Health and Nutrition Myths

Oct. 4, 2007
In previous columns I’ve written about the persistence of certain health and nutrition myths, especially the salt and sodium one, that healthy adults are at risk of developing high blood pressure based on salt intake. But there are others.

What could sound like heresy to anyone claiming to have human health interests at heart, but which is nevertheless borne out by science, is the connection between total dietary fat intake, blood cholesterol levels, obesity and disease/mortality is not 100-percent certain.

Before you send the lynch mobs with torches, I would like to stress the myth here is not that science has found no connections, it's that science is neither definitive nor monocular. The inescapable truth is there are hundreds of studies which conclude the connections between dietary fat and disease are not as strong as any self-deputized food police want them to be.

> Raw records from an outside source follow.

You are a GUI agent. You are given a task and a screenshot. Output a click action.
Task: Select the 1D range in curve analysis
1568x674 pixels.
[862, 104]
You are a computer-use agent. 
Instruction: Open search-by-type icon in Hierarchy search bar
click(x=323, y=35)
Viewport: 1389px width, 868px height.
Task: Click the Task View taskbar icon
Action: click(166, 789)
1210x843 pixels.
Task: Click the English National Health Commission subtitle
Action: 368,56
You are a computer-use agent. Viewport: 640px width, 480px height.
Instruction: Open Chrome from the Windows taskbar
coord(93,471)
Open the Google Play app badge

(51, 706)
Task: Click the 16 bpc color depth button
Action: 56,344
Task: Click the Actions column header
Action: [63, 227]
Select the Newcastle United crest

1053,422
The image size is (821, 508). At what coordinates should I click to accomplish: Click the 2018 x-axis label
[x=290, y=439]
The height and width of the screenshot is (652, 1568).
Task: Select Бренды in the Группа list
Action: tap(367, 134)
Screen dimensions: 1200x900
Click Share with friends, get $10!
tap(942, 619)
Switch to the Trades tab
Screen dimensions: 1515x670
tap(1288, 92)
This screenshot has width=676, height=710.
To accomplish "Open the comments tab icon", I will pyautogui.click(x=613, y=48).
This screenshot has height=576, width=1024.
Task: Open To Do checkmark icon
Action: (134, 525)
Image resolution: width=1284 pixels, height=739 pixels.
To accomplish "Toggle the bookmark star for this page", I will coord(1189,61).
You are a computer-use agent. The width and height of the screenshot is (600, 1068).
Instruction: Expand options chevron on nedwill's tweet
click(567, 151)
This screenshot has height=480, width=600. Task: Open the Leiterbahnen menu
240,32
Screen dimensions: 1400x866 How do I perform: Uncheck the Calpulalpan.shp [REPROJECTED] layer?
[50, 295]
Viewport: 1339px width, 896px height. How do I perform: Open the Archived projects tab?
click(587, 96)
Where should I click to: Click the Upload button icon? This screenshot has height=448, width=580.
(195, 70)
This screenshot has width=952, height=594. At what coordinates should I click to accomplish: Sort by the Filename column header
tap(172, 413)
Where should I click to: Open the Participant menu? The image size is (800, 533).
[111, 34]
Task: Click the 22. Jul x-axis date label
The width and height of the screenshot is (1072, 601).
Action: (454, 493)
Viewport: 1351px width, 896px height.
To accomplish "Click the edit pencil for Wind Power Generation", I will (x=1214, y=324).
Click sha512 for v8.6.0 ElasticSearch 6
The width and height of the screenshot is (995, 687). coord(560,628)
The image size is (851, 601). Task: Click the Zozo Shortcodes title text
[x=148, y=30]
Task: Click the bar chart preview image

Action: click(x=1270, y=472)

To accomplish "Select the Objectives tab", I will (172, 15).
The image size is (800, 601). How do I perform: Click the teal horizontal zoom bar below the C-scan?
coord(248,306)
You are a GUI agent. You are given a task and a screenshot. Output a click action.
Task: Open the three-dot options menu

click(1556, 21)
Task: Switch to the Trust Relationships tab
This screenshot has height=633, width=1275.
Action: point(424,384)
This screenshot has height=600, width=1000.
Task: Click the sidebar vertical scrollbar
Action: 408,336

A scan through PubMed, Medline or other nutrition science abstract sites will reveal several things: There is no one single guarantor of heart disease. Epidemiology is a science of statistics, not absolutes. In other words, not everyone who is overweight gets heart disease. Not everyone who eats a high-fat diet gets sick, and certainly high blood cholesterol is not a death sentence. You'll also find proof of my own favorite adage, used in these pages before: For every Ph.D., there is an equal and opposite Ph.D.

Last spring the New England Journal of Medicine published "Dietary fat and weight gain among women in the Nurses' Health Study." One of the study's conclusions read, "Our results show that, overall, percent of calories from fat has only a weak positive association with weight gain."

Let's be fair: One of the other conclusions was that "percentage of calories from animal, saturated, and trans fat has stronger associations." Yet an earlier study, this one published in the American Journal of Clinical Nutrition in November, 1997, determined "The effects of trans fatty acids on high-density lipoprotein cholesterol and lipoprotein(a) concentrations are unclear because of limited and conflicting clinical data."

We've known about the French Paradox for decades -- the fact that the French diet, higher in fat and alcohol than many other global diets has not translated to higher death rates from heart disease. Similar paradoxes spring up throughout the Mediterranean.

When World Health Organization data in 2000 questioned the validity of the paradox, more research showed more parity than previously believed between European rates of heart disease and ours. But what had also crept into these cultures was different lifestyles and calorie sources, and decreased physical activity. Back to Square One.

A comment on the aforementioned 1997 study that concluded there is no relation between fat intake and body-mass index included a quote I believe should be the mantra for anyone studying or reporting on nutrition and health -- and that means ingredient cause and effect -- issues: "The data as presented also support the need for caution in drawing interventional conclusions from cross-sectional observational data."

Even though the author of the comment ("Dietary Fat Intake and the Risk of Coronary Heart Disease in Women," New England Journal of Medicine, March 26, 1998), Ira S. Ockene, M.D., University of Massachusetts Medical Center, was suggesting aspects of the study's data might be flawed, the urge to not jump to conclusions could not have been phrased more succinctly.

Another reason -- perhaps the biggest one -- for the confusion is that which slips through the cracks of virtually every popular media translation of nutrition science. That is the difference between differences. In a previous column I mentioned the definition of the word "significant." In everyday use, it means "a whole lot." In science, it means "measurable."

This is how salt became demonized. In some studies, although by no means all but especially the infamous DASH II, the difference in blood pressure between a low-salt and a high salt diet was all of a few points -- about the same as you'd get if you had your blood pressure taken at one clinic, then sauntered over to another and had it taken there. But the differences were measurable, therefore "significant." Forget the fact the healthy higher sodium diet showed one of the smallest differences, it showed a measurable one and so the floodgates opened.

And all this is where we in the food processing business have a problem. We are trying to build entire lines of food and beverage products on the inexact science of nutrition. As all the above shows, this ain't easy. So what can we do about those who make it harder -- the self-appointed food police who seem to have more of the popular media's ear than their counterparts. It's the squeaky wheel paradigm at work.

It is incumbent upon processors to make better use of the same media. The people demanding change after change in the foods we manufacture based on their credentials as experts (with and without quote marks) and invocations of science deserve a taste of their own hubris. Processors must be prepared to attack bad science first, and with real science.

A solid, proactive approach that reaches out to popular media with the facts is needed. It's time to give up on the industry standard of a reactive approach that layers a media-manufactured controversy into "we said/they said" sound bites. That latter, typical tactic is one processors lose every time.